Breve ma sentita cerimonia martedì pomeriggio a Viadana davanti alla tomba del sottotenente Filippo Merlino nel decimo anniversario dell’attentato di Nassiriya che provocò la morte di 19 militari. Mentre la vedova ed il figlio erano a Roma per la celebrazione ufficiale, nel cimitero di Viadana erano presenti la suocera e i cognati del sottufficiale caduto in Iraq: a loro è andato il rinnovato sentimento di partecipazione da parte delle massime autorità tra cui Prefetto Carla Cincarelli e questore di Mantova  Giuseppe Reccia insieme al colonnello comandante provinciale Roberto Campana e della locale Compagnia  Carabinieri  capitano Chiofalo.

Dopo il  suono del “silenzio” e la benedizione del parroco Mons. Danini, assistito dal cappellano militare Locatelli, un picchetto di carabinieri ha tributato gli onori alla memoria di Filippo Merlino accanto alla lapide su cui  spiccava un grande cuore rosso composto da decine di garofoni con i nomi della moglie Alessandra e del figlio Fabio.

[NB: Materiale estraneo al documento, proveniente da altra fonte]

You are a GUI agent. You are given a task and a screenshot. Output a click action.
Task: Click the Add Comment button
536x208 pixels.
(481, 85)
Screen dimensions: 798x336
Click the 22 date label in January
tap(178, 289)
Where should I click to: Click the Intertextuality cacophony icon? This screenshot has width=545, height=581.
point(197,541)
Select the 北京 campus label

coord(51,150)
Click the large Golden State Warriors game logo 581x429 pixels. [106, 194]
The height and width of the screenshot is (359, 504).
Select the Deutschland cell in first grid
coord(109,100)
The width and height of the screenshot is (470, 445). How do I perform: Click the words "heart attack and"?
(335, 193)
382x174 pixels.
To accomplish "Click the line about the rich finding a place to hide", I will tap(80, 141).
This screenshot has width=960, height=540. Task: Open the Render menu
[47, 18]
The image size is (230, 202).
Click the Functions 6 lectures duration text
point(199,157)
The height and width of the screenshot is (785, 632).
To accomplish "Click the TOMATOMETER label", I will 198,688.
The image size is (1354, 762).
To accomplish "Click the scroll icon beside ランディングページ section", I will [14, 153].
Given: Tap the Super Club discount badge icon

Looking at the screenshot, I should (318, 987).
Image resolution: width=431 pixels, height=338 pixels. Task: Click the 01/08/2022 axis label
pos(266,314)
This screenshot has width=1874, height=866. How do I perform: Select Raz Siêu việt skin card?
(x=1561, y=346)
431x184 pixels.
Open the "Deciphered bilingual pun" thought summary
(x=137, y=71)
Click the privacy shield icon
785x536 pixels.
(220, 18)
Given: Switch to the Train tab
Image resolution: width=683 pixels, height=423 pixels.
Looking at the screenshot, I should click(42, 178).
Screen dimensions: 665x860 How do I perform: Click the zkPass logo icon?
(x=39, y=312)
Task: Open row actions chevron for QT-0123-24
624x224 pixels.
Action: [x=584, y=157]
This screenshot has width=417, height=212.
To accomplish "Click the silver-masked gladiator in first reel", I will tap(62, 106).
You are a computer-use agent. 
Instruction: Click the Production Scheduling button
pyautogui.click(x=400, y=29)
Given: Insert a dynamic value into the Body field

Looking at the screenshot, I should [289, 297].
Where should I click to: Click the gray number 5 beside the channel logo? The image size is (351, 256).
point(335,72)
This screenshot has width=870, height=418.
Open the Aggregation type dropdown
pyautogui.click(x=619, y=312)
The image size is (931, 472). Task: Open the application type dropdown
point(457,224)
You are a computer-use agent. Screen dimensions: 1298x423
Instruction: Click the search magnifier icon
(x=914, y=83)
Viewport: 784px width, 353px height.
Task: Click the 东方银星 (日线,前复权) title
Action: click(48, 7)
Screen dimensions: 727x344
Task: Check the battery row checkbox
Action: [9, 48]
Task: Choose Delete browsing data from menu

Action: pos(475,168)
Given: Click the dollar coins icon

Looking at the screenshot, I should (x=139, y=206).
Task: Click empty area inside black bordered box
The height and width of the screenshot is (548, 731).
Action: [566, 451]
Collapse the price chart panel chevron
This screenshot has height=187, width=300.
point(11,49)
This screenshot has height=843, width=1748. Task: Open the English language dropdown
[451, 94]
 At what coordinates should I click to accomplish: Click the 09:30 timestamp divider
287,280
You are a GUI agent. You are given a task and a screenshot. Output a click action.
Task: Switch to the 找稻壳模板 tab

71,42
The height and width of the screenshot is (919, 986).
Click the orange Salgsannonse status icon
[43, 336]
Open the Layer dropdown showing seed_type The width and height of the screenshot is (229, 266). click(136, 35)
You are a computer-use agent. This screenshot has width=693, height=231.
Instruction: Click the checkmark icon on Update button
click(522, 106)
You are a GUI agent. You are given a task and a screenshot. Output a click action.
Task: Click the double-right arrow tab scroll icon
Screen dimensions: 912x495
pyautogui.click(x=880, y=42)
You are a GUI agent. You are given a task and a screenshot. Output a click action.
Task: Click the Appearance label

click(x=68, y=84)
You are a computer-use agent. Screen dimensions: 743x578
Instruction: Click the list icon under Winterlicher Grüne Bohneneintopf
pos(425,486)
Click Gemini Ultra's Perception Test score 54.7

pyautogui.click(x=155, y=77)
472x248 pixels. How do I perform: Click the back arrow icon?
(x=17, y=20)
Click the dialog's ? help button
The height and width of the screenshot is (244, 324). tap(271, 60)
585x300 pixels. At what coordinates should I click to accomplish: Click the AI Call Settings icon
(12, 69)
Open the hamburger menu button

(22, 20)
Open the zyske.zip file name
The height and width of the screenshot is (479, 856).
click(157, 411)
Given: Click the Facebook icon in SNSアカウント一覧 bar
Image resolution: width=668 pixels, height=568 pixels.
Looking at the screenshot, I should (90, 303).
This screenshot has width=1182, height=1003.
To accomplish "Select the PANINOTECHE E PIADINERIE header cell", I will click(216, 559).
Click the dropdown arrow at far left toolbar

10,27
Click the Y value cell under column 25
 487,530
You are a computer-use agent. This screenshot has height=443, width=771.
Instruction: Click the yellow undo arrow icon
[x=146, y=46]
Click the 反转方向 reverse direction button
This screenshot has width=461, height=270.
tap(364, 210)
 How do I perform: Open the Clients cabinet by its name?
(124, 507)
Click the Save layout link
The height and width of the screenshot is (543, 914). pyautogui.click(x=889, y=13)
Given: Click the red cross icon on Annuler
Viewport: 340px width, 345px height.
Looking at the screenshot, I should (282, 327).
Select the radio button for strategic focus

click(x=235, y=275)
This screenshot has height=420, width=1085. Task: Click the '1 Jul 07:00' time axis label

Dopo la cerimonia il prefetto Cincarelli si è trattenuta diversi minuti con i parenti del carabinieri caduto nel servire la Patria esprimendo ancora una volta sentimenti di vicinanza  cosi come hanno fatto il sindaco Giogio Penazzi e al vice Dario Anzola. Molti i militari provenienti dalle stazioni vicine e tra loro anche il presidente dell’associazione Carabinieri in congedo di Bozzolo il generale di Brigata Francesco Boselli. Sulla tomba del maresciallo Merlino spiccava anche un mazzo di fiori con la scritta “Lega nord Brescello” che i famigliari notano sempre presente da dieci anni.